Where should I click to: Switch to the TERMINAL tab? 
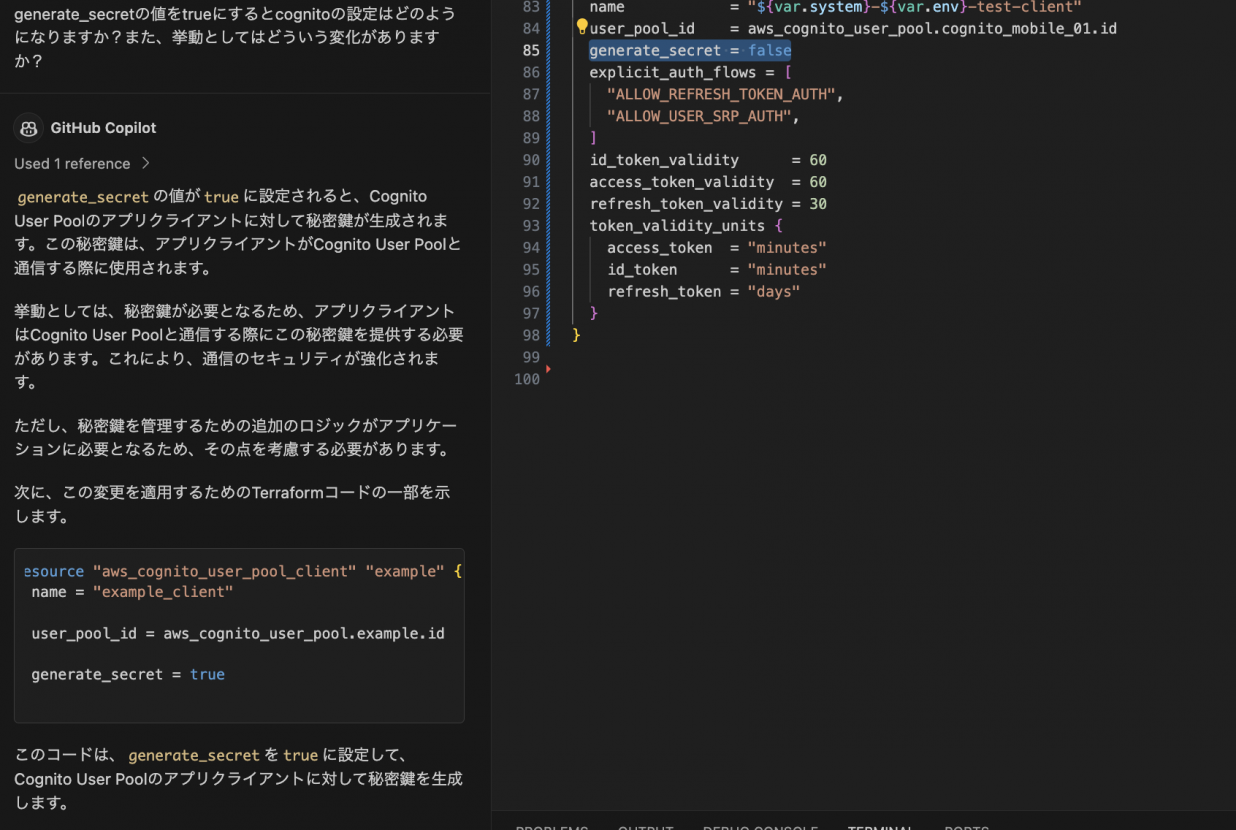880,827
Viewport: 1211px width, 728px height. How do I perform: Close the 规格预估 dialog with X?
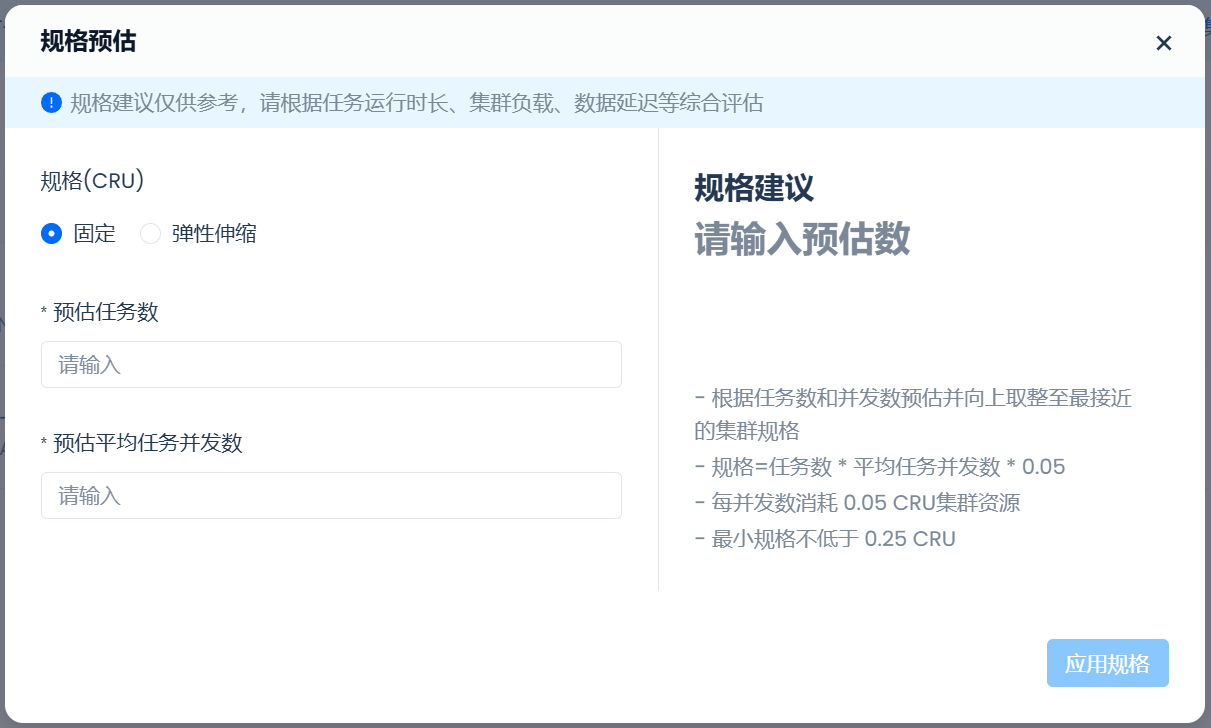1163,43
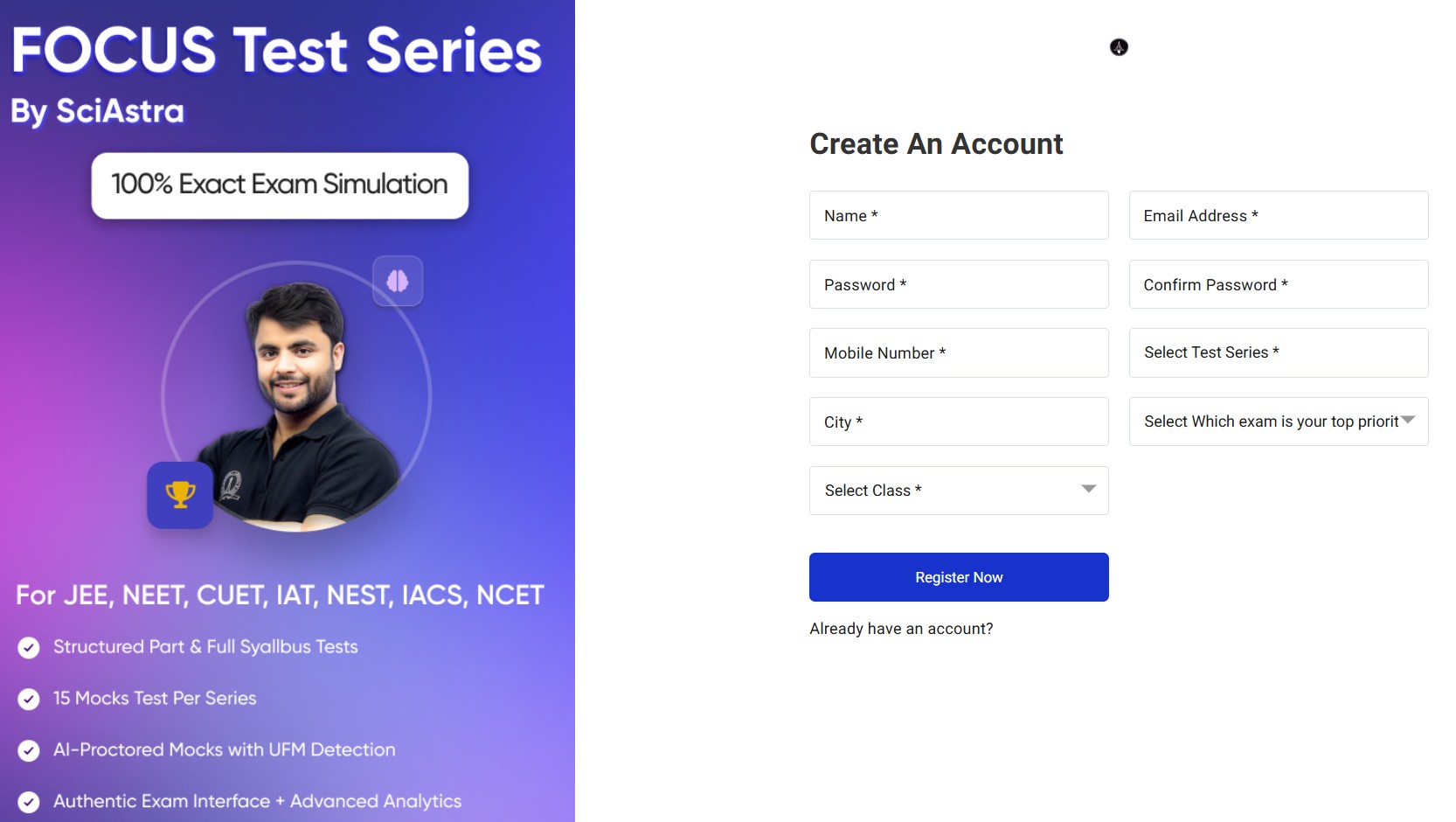Click the Already have an account link
The height and width of the screenshot is (822, 1456).
(901, 628)
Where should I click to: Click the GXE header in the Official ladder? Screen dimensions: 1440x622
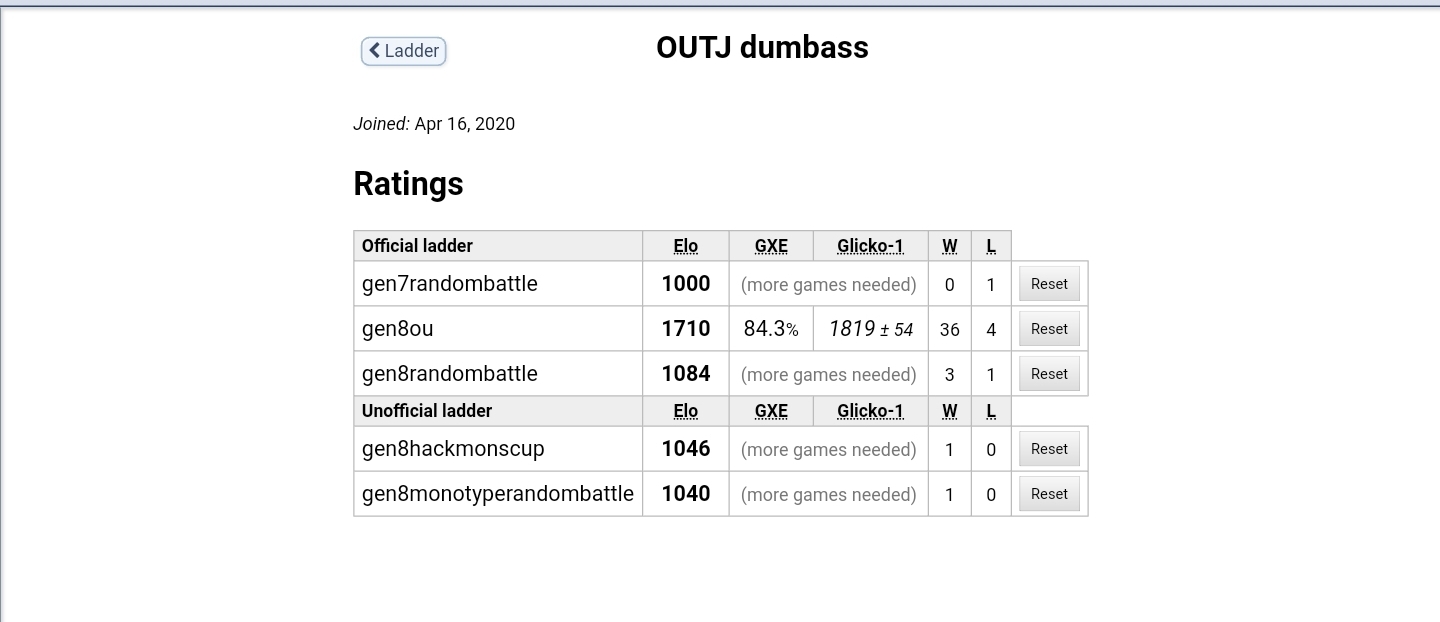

### TO DO
All of the data needs repeating exactly, but the pictures do not.

### ANSWER BOX
Where should I click to: Switch to the TERMINAL tab? 
880,827
Viewport: 1211px width, 728px height. How do I perform: Close the 规格预估 dialog with X?
1163,43
Click the Already have an account link
The height and width of the screenshot is (822, 1456).
(901, 628)
Where should I click to: Click the GXE header in the Official ladder? Screen dimensions: 1440x622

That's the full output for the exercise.